WEF’un tahminlerine göre 2030’lara doğru insanlar; “hiçbir şey sahibi olmayacaksınız ama çok mutlu olacaksınız” sloganını besleyen reklamları televizyon ekranlarında sık sık görecekler. Bu reklamlarda, online siparişlerin evlere dronlar ile getirilmesi sahneleri, Amazon vb’leri tarafından hazırlanacak ambalajlarda ‘bu paket içindeki ürünlere insan eli değmediği için virüs ve bakteri bulunmamaktadır’ ibareleri görülecek.
Yani virüs korkusu uzun yıllar pompalanarak beslenecek.
İşsizlere “üniversal baz ücret” adı altında asgari ödemeler yapılacak.
Covid yüzünden borçlanan ve iflas edenlerin, borçlarına karşılık ellerindeki menkul ve gayrimenkuller alınıp bu projeyi yöneten finans kuruluşlarına devredilecek.
WEF’in projesinde yer alan hususlardan anlaşıldığına göre, “sürdürülebilir tüketim” ve “yerküreyi koruma” gerekçeleri ile sahip oldukları ellerinden alınan insanlar, ihtiyaç duydukları her şeyi kiralayabilecekler. Herkesin her hareketi, satın alma ve kiralama faaliyetleri gözetim altında olacak.
Çok borçlu ülkelerin borçları Bill Gates, Jeff Bezos vb konglomere sahipleri tarafından belirli koşullar karşılığı tasfiye edilecek. Böylece ulus devletlerin bağımsızlığı büyük ölçüde tehdit altına girecek.”
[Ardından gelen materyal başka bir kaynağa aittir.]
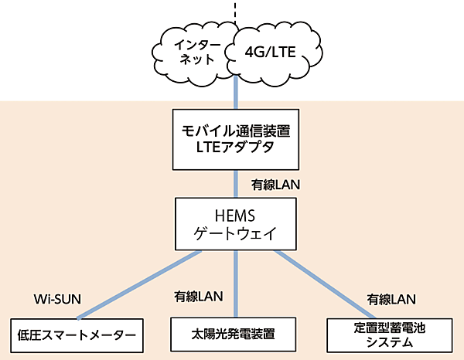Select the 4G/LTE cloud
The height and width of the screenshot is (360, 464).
pyautogui.click(x=271, y=53)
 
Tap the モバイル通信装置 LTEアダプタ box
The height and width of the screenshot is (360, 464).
pyautogui.click(x=234, y=139)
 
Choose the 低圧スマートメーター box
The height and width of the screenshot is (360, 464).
pyautogui.click(x=77, y=335)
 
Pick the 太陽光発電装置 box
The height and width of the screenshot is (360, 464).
pyautogui.click(x=234, y=335)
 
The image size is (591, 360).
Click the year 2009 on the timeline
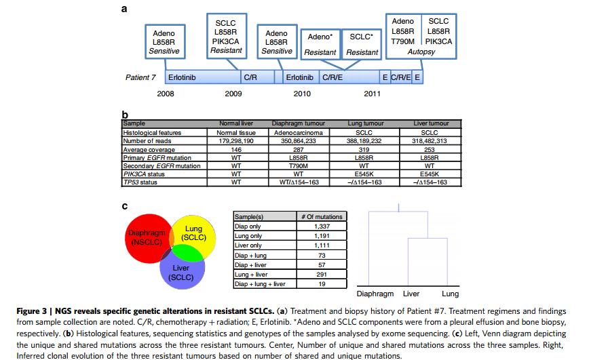coord(233,94)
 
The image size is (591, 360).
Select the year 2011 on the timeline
coord(372,94)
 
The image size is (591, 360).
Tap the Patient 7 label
coord(141,77)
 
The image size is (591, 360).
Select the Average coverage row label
coord(149,149)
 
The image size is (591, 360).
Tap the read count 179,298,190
coord(236,141)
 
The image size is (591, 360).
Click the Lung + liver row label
coord(251,275)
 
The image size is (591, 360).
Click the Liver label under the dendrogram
coord(411,294)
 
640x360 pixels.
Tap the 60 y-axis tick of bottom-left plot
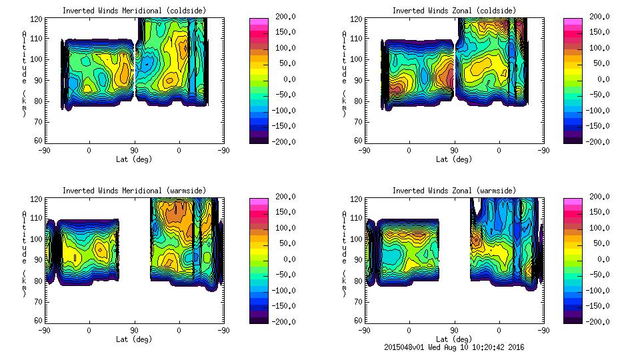(x=39, y=321)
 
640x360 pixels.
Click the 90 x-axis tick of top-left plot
(x=134, y=150)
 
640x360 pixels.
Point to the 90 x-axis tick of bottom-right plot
(x=455, y=330)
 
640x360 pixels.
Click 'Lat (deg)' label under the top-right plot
(x=454, y=159)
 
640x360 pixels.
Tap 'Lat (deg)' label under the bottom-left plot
(x=134, y=339)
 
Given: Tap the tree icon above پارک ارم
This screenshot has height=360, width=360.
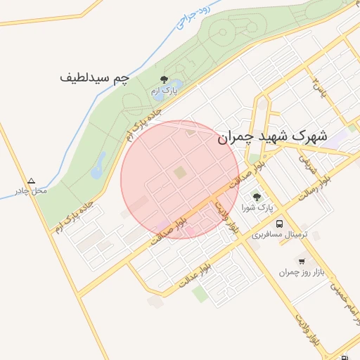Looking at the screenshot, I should (165, 80).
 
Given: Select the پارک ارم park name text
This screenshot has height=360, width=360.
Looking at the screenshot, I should (165, 91).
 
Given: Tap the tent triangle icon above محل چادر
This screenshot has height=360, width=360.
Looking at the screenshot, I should (30, 181).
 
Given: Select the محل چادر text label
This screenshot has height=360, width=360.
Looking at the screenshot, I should (30, 191).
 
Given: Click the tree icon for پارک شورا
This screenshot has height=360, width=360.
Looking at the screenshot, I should (256, 198).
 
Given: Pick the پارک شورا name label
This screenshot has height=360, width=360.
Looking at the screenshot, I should (256, 209).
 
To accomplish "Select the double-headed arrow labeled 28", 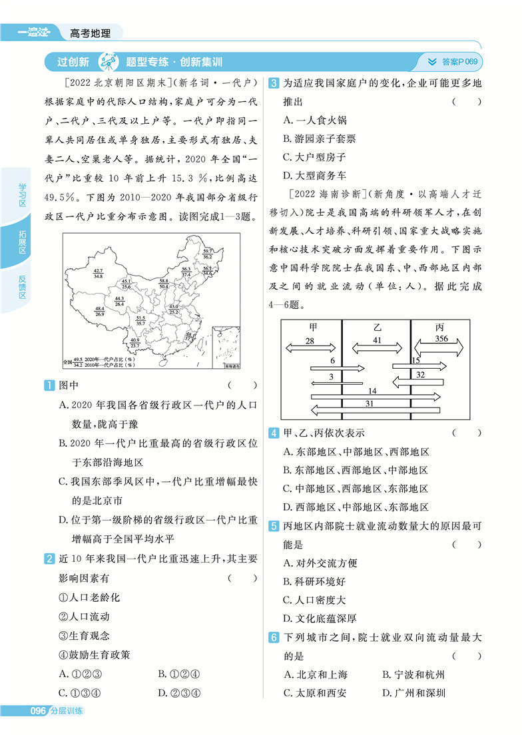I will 310,348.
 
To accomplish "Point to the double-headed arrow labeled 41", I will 377,348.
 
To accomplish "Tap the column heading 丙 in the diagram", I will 439,328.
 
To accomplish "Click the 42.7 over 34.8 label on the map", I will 99,273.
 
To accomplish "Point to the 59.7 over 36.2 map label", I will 207,253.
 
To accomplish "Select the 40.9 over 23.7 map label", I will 134,343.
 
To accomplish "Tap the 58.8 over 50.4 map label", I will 163,284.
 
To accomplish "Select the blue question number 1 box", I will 49,385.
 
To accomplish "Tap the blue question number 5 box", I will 273,526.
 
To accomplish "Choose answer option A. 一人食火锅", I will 315,121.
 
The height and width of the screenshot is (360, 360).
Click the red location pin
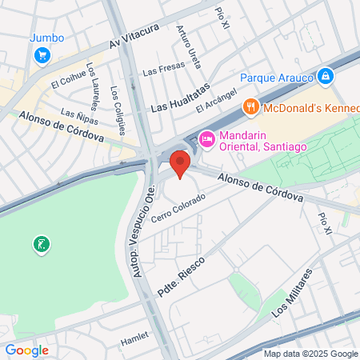click(180, 164)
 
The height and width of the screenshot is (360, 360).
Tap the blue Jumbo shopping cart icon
click(42, 55)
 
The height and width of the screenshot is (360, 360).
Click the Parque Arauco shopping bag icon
click(325, 77)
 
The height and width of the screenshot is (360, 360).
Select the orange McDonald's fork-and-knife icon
click(250, 106)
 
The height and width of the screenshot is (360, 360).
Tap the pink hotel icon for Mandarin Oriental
click(206, 139)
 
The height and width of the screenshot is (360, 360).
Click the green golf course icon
click(40, 243)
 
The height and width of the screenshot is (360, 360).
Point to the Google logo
click(26, 350)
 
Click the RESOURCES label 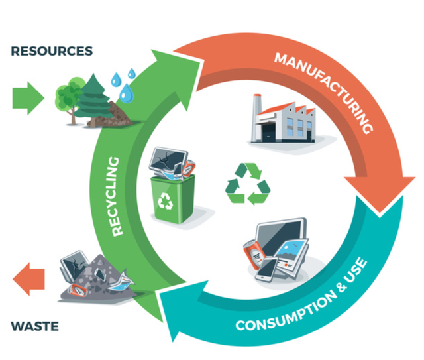(52, 51)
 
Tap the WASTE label (35, 326)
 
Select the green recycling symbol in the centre (248, 183)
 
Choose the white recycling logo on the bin (165, 202)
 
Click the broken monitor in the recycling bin (164, 160)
Klaus Schwab-WEF ikilisinin ortaya koyduğu, başta TIME vb küresel yayın organları ve ABD’li bilgi teknolojileri şirketlerinin parlattığı bu projeye, yukarıda aktarmaya çalıştığım tepkiler yanında, “insan kimliği ve anlamı” başlığı da dahil çok sayıda başlık altında tepkiler sürüyor.
Bir hayli uzayan yazıyı daha da uzatıp okuyucunun sabrını taşırmamak için, diğer eleştirilere yer vermek yerine, meraklı okuyucular, yukarıda adreslerini verdiğim sitelere girip doğrudan bilgi sahibi olabilirler.
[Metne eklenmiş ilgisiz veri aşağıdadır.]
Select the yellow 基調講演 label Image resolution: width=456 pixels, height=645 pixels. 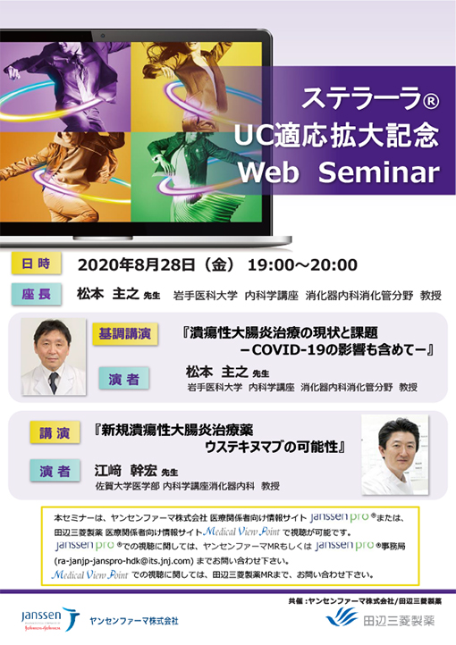pyautogui.click(x=125, y=333)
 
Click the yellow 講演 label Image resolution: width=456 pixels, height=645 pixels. pyautogui.click(x=53, y=430)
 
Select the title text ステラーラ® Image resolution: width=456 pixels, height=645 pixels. pyautogui.click(x=358, y=96)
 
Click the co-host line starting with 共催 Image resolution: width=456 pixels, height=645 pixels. pyautogui.click(x=367, y=599)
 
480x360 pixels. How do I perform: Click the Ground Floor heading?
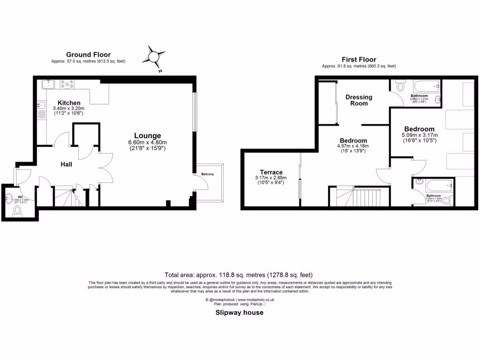pyautogui.click(x=88, y=55)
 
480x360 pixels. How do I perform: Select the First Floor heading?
pyautogui.click(x=359, y=60)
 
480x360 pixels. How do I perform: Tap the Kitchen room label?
pyautogui.click(x=69, y=103)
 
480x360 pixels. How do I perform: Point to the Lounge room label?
pyautogui.click(x=148, y=135)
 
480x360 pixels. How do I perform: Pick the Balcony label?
pyautogui.click(x=208, y=174)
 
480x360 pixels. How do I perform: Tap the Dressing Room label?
pyautogui.click(x=359, y=100)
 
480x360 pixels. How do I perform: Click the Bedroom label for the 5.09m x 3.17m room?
pyautogui.click(x=419, y=129)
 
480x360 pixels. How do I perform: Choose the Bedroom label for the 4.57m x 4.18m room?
pyautogui.click(x=353, y=141)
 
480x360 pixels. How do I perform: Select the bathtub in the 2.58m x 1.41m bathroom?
pyautogui.click(x=426, y=86)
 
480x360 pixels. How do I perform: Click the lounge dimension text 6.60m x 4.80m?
pyautogui.click(x=148, y=142)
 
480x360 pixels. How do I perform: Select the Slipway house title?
pyautogui.click(x=240, y=313)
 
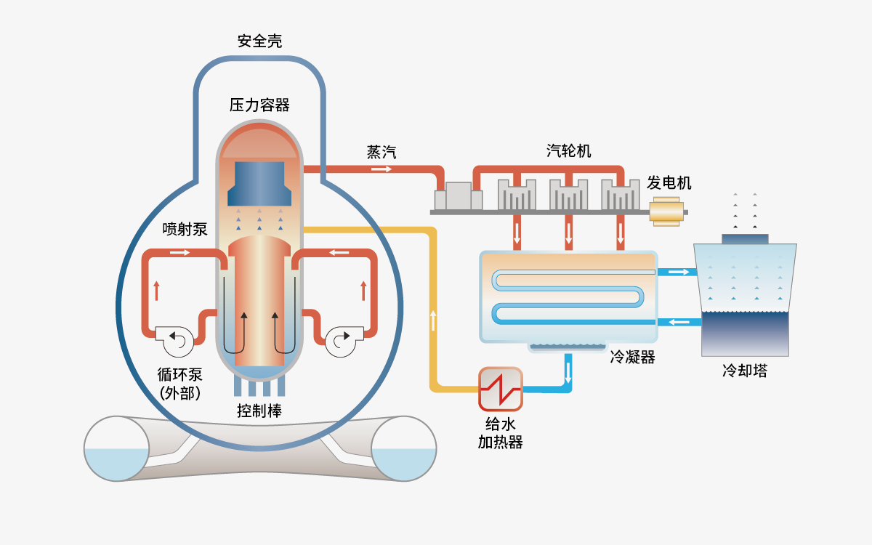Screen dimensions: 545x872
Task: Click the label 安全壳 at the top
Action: tap(259, 41)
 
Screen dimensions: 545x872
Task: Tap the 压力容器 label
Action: tap(259, 105)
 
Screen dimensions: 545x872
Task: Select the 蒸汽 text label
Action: tap(382, 153)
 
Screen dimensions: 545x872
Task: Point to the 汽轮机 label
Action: tap(569, 151)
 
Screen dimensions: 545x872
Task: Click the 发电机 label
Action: tap(669, 182)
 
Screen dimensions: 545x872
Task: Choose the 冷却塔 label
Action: tap(745, 371)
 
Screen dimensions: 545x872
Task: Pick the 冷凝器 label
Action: tap(633, 358)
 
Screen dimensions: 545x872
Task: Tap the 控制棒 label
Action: tap(259, 411)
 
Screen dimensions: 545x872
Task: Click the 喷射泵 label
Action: tap(185, 230)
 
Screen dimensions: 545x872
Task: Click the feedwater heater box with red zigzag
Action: tap(501, 389)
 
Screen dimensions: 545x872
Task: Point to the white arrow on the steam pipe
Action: tap(382, 169)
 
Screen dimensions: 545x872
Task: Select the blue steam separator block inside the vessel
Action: tap(259, 184)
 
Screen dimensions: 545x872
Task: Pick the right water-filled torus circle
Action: tap(404, 448)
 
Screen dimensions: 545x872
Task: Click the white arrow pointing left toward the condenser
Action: tap(679, 322)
SONUÇ: MODERNİZMDEN POSTMODERNİZME GEÇİŞ
Aslında bütün bu tartışmaları bir yana koyup, geçen yılın sonlarından bu yana gelişen yeni teknolojilerin neden olduğu bireysel yaşamlardaki değişimin, giderek toplumsal yaşamlarda neden olduğu radikal sayılabilecek değişimlere bakmak süreci anlamak için bir hayli yararlı olabilir.
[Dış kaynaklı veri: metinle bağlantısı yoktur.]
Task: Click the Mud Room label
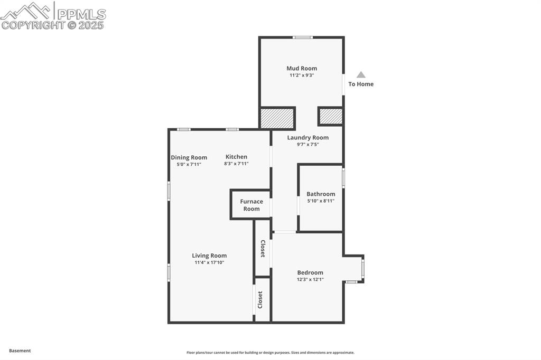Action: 302,68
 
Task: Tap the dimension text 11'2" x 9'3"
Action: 302,75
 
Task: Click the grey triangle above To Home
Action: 361,74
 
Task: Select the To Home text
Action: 361,84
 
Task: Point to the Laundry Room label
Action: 308,138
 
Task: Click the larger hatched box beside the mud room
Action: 277,118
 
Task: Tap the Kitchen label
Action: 236,157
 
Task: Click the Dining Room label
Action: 189,158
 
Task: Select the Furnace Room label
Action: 251,205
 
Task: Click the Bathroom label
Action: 321,194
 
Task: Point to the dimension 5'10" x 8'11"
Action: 321,201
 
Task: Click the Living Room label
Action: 209,255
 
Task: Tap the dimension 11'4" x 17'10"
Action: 209,262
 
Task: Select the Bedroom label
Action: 310,272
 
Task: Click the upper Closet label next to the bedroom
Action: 263,249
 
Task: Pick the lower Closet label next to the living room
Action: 260,300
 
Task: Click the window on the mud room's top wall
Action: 303,37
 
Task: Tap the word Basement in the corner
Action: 20,350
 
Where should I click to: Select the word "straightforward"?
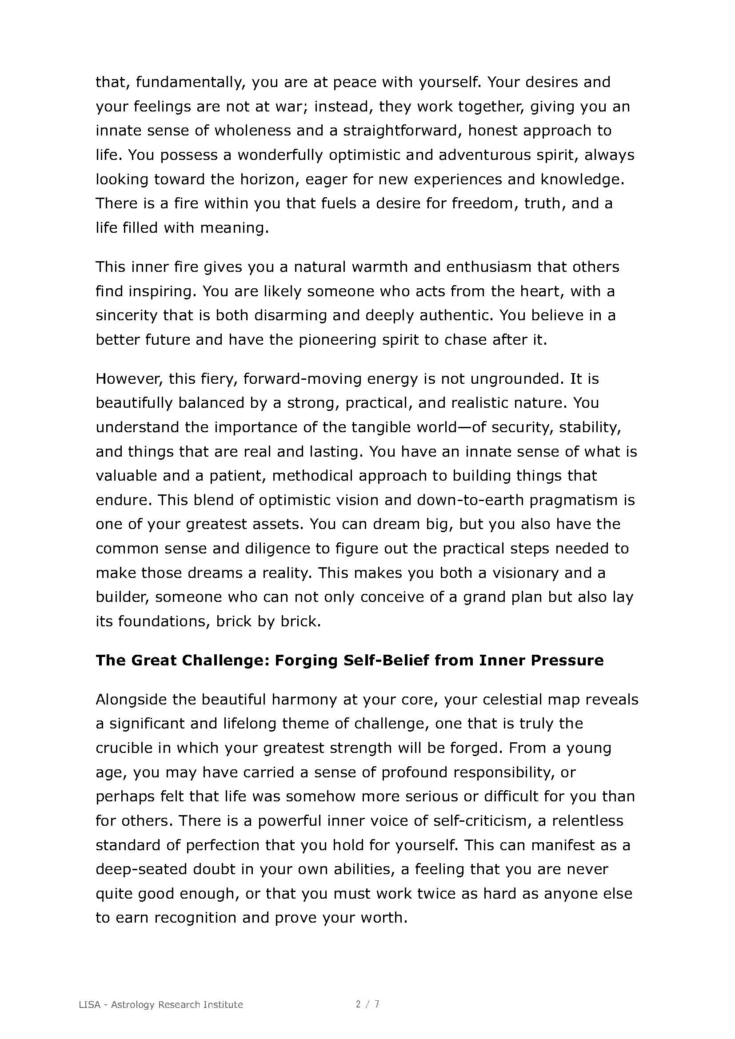coord(402,131)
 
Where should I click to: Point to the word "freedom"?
coord(484,203)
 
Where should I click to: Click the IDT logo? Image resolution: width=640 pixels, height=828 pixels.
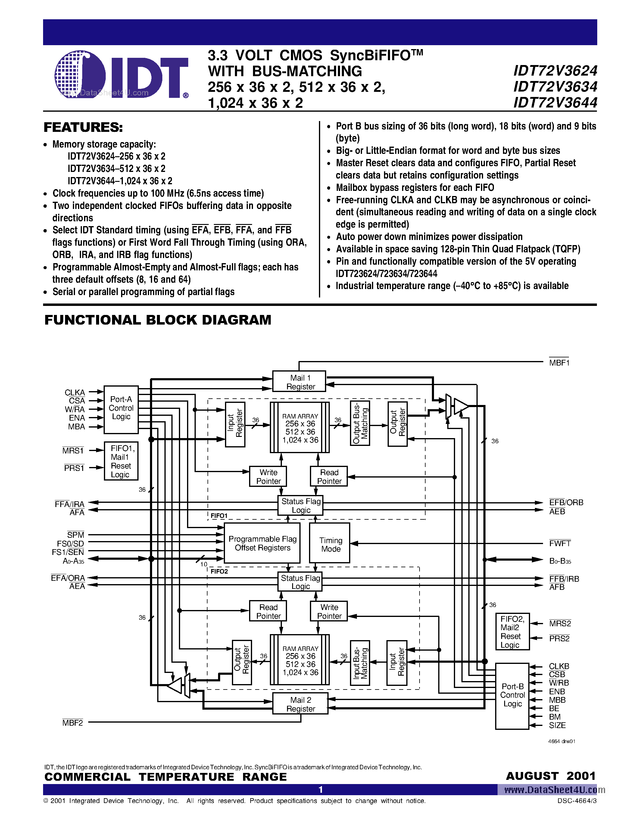pyautogui.click(x=121, y=75)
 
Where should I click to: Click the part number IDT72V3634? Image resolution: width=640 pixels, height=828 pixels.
pyautogui.click(x=555, y=87)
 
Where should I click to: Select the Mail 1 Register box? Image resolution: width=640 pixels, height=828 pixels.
pyautogui.click(x=299, y=381)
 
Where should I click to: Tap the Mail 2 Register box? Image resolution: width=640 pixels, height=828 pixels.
pyautogui.click(x=300, y=704)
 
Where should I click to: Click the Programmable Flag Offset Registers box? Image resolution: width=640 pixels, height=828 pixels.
pyautogui.click(x=262, y=543)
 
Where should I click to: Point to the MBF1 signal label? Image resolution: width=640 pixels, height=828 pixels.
pyautogui.click(x=559, y=363)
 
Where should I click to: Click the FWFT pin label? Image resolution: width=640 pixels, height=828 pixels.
pyautogui.click(x=560, y=543)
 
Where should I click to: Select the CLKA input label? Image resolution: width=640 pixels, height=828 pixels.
pyautogui.click(x=75, y=392)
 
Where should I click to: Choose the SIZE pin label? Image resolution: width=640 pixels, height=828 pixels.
pyautogui.click(x=557, y=725)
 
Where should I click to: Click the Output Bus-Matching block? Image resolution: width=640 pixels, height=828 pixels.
pyautogui.click(x=360, y=423)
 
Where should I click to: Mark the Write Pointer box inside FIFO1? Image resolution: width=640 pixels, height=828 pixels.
pyautogui.click(x=268, y=477)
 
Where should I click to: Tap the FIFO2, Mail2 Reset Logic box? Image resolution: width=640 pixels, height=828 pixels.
pyautogui.click(x=512, y=632)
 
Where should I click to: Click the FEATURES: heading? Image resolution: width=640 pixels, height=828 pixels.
pyautogui.click(x=83, y=127)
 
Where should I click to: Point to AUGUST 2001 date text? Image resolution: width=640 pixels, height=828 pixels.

İnsanlık tarihindeki değişimleri hep önceden haber vermiş Felsefe Çevreleri, insanlığın uzunca bir süredir, Modernizm’den Postmodernist bir sürece geçişin sancılarını yaşadığını anlatıyorlar.
Gelecekte bugünlerin tarihi yazılırken, belki de Covid-19’un, bu geçişi hızlandıran nedenlerin en önemlilerinden biri olduğu kaydedilecek.